Since 2003 when the Louisiana Legislature passed tax incentives for movie and TV companies to film in the state, St. Tammany has gotten a large share of that business, which topped the $1 billion mark in the state last year. However, the lack of a sound stage in St. Tammany Parish has limited how much business this area can get.
Currently there are five major sound stages in Louisiana, but Ingram wants to build one on 160 acres at Camp Villere that would make it double the size of the largest sound stage in the country, currently the 80-acre site at Warner Brothers.
He said he wants three main stages to begin with sizes of 12,000, 18,000 and 30,000 square feet. Additionally, they will build a production office, carpenter’s shed and other support facilities.
“If we do this, we plan to do it right and build the facilities with top materials, with insulated walls for acoustics and other top-quality features,” he said. “We could have done it for half the cost, but we decided that if we were going to do it, we didn’t want to just build some metal buildings.”
Besides seeking other investors to join in the project, Ingram said he is seeking other means to finance the sound stage that would help with the increased $25 million price tag.

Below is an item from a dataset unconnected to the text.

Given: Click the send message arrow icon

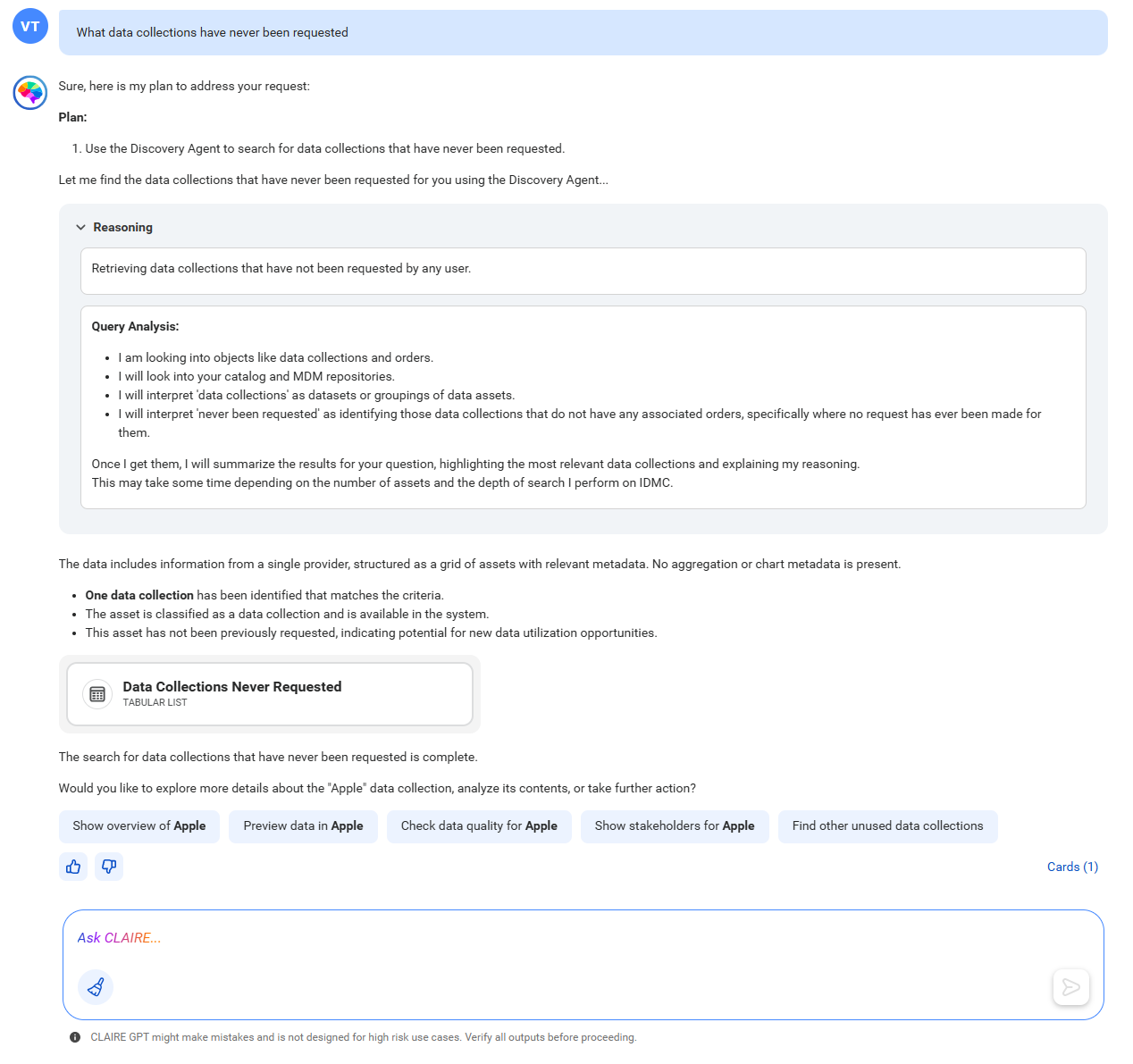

Ingram has been a lifelong Slidell businessman, formerly having investments in construction and as the 18-year owner of
Slidell’s popular Bimini Bay. In recent years, he has been very successful through his entertainment-related business, Bev, Inc.
He is the vendor for many regional entertainment events in the New Orleans area, including such events as Voodoo Fest, the Jazz Festival, the Final Four, the Bayou Country Fest, the Big Dance and many more.
Ingram said his research showed that for every dollar a movie company brings to a local shoot, it multiplies “as much as seven or eight times as it trickles down to affect other things.”